Video recording and post production done by OpenStack Foundation.
The Worldwide LHC Computing Grid (WLCG) is a global collaboration that is analyzing CERN's LHC data, and it consists of more than 170 computing centers in 40 countries.
The CMS experiment is maintaining a large infrastructure to readout and filter the data from the detector. The High Level Trigger (HLT) cluster is composed of 15k cores in 1500 compute nodes dedicated to online data and event filtering. However, this resource is used only for about 30% of the time, due to the accelerator duty cycle and the various maintenance periods and the rest of time it is free. Only during these unused times an OpenStack cloud is started on top of the cluster allowing it to join the WLCG for offline data analysis.
For running the required software for the offline data analysis, specific system images are generated and distributed through the cloud.
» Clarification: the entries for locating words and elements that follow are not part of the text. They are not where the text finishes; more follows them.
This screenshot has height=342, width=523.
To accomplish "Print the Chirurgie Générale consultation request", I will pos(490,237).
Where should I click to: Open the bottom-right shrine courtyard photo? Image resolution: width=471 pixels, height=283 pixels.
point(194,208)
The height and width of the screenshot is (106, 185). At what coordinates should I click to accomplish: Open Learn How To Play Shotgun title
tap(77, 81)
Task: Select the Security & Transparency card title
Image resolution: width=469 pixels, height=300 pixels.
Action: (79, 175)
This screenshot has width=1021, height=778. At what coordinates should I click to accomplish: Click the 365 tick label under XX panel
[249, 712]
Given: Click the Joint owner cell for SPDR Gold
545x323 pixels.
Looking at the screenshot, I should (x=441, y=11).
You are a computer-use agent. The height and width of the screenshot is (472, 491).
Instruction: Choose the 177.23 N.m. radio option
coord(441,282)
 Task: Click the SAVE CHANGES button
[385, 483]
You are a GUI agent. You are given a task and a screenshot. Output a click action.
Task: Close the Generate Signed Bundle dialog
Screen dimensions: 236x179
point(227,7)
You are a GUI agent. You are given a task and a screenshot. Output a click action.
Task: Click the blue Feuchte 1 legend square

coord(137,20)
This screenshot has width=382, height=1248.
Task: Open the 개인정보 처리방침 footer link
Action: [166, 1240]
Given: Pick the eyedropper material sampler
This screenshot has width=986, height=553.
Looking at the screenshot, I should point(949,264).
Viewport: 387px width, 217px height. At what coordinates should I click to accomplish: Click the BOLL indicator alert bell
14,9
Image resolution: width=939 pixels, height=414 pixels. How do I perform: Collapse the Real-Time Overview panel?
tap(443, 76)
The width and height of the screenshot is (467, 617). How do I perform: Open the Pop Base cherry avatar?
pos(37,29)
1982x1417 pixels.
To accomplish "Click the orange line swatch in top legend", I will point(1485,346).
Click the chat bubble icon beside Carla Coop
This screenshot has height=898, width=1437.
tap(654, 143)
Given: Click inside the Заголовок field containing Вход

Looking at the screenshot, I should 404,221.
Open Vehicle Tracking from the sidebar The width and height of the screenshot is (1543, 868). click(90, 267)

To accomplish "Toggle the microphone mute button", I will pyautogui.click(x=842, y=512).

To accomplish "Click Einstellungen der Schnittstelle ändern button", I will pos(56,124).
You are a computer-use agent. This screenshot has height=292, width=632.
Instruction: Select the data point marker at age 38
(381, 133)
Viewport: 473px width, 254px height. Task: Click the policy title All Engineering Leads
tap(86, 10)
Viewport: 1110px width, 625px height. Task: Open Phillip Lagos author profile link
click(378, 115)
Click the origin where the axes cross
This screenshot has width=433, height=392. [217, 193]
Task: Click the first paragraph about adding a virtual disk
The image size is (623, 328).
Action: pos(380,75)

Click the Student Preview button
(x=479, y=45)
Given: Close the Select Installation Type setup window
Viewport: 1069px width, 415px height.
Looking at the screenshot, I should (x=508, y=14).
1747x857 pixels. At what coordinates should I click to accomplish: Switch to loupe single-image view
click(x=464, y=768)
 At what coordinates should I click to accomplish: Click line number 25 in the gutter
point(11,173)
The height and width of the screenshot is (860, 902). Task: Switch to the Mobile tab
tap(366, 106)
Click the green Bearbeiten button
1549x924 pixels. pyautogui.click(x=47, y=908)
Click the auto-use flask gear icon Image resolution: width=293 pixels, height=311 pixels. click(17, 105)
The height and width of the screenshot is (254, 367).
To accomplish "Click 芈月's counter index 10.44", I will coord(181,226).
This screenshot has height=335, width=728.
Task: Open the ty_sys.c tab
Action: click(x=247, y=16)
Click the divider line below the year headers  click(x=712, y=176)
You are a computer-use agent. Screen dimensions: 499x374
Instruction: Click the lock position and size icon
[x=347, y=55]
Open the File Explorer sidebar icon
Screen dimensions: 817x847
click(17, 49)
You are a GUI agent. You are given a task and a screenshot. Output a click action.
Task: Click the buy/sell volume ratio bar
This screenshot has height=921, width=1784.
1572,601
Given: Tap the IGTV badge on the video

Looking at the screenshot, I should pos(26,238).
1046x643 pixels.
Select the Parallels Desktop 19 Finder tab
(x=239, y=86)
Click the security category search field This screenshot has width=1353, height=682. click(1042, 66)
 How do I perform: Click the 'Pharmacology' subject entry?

The OpenStack s image service (Glance) has to distribute a 1,7 GB image to almost 1500 servers, so the VMs can boot. Every time images are added or changed, Glance has to redistribute the new images to all nova compute nodes which poses challenges. Due to the usage pattern, a rapid startup is needed to maximize the available cluster time of sometimes only a few hours.
In this presentation we will discuss how we managed to boot all the available nova compute nodes, in under 10 minutes. Also the specificities of this standard cluster usage and opportunistic cloud usage will be explained, as will the details of the deployment of the infrastructure, the issues encountered and their solutions.